Date: May 01, 2020
Location: Zoom Virtual Webinar
Led by: Steven Grossenbacher and Rachel N. Redmond
Sponsors: EXP| Engineering, Architecture, Design and Consulting; Page Southerland Page
Downloads: Session 8
This was the final session of the 2019-2020 scholars and second virtual CKLDP session due to the COVID-19 outbreak. This session, entitled The Future of our Culture, was extremely relevant given the current state of the global pandemic. Scholars were able to reassess their personal management inventories, which we were first introduced to in session one; discuss technological and innovative disruptions and advancements to the design culture’s status quo; and explore the ever changing methodologies of internal and external design factors that architects and designers face.
Activity #1 – Learning from Leadership Styles and Self-Assessment – Part 2
The first session was again led by Cable Clarke, President of Clarke Consulting in Washington, DC., which is an international consulting firm, founded in 1994. Each scholar was able to reassess their Life Style Inventory assessment and determine what areas of improvement were realized during that past 8 months. Individual and collectively scholars were able to compare what areas saw dramatic improvement and what areas may have differed from their original assessment. This reassessment allowed the group to focus more on the intricacies and nuances in understanding ourselves and others. Cable then presented strategies and other techniques for improving and utilizing these characteristics to positively implement change and best practices in one’s industry.
Activity #2 – Technology Culture: Effects of Technology and Innovation on Design Culture
The second session pivoted from the internal reflection of session #1 to the stark realities of the outside world. Led by Chris Tisdel of Ruckus Innovation Consulting, the session focused on how innovation shapes our culture and profession. Chris asked us simply this – if you could enhance a process by the millionth degree – what could be possible? The question forces the solution making process on its head and frees the designer to think outside of the box. Chris walked us through his consulting agency and how he works on innovation with design firms across the nation. The session paid special attention to the recent Covid-19 realities. Scholars were pushed to think of what the current crisis means for our profession in a very thoughtful and engaging way.

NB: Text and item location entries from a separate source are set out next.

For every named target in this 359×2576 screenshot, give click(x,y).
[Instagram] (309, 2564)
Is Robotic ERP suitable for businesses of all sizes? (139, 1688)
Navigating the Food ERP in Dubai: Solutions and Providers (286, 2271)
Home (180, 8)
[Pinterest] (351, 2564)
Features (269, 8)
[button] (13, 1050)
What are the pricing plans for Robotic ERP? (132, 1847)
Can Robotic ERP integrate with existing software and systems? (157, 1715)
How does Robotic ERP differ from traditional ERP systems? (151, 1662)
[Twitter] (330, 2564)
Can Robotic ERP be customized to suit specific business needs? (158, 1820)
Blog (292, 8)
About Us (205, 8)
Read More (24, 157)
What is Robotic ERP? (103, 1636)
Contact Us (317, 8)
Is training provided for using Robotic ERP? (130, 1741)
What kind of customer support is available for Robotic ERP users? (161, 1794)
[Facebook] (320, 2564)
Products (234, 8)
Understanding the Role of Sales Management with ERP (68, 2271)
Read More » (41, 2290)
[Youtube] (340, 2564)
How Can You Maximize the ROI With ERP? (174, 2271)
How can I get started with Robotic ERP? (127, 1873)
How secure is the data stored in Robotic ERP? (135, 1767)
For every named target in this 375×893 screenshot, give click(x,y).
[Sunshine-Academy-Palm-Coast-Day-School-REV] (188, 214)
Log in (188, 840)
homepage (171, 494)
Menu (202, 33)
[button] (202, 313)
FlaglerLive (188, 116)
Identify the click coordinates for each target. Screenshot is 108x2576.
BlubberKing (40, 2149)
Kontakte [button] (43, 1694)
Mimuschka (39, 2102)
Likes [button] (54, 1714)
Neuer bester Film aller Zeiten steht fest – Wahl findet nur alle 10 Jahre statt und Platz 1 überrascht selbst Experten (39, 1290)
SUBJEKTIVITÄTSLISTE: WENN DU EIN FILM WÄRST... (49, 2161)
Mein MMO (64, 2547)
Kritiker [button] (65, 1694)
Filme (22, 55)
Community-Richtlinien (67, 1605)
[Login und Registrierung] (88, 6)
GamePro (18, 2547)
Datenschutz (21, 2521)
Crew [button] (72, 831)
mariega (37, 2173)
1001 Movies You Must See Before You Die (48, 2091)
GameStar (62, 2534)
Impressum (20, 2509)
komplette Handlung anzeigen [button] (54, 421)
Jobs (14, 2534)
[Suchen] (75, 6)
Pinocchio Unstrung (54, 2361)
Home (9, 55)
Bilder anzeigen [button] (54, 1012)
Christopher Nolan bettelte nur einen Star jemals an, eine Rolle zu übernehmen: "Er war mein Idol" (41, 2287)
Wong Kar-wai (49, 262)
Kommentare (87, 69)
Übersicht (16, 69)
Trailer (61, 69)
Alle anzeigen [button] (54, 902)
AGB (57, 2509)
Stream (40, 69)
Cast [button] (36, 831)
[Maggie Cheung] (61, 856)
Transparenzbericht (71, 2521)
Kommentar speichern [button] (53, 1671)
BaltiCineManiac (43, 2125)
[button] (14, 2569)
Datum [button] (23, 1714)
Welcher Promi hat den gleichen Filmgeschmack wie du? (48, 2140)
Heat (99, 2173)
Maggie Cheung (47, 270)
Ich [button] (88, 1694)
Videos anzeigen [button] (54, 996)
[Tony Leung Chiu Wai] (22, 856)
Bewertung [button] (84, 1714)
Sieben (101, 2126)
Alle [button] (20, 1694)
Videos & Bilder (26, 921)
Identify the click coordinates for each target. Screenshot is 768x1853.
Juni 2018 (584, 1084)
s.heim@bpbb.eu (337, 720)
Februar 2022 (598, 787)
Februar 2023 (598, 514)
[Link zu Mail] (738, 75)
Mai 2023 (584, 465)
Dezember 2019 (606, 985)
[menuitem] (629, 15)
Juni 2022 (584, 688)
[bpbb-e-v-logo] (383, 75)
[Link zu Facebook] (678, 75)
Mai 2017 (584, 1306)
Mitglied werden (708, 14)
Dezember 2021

Activity #3 – Urban Culture: Panel Discussion on the Direction of Market Trends, Development and Preserving Urban Fabric
The last session of the day was a panel of experts in the fields of preservation, urban planning, and finance that discussed the hurdles and opportunities that both the culture and profession are facing in the current crisis. Marnique Heath of STUDIOS Architecture spoke about the outlook of architecture firms in the local DMV context and how capital A architecture would be effected. Kristen Jeffers, founder and editor-in-chief of the Black Urbanist multimedia platform, spoke about how the community needs to respond in a grassroots, hyper localized effort to the aftermath of this pandemic. The last speaker, Tyrone Ross Jr., owner and consultant of 401 and Director of Community at Altruist, painted us a picture of the financial ramifications of the pandemic and how this would affect our communities. While session #2 focused on the “what if”, session #3 focused on reality, as we dove deep into the topics of what a response looks like in our city to this pandemic in the here and now. This was a very challenging session and somewhat somber, but a necessary topic which all scholars appreciated.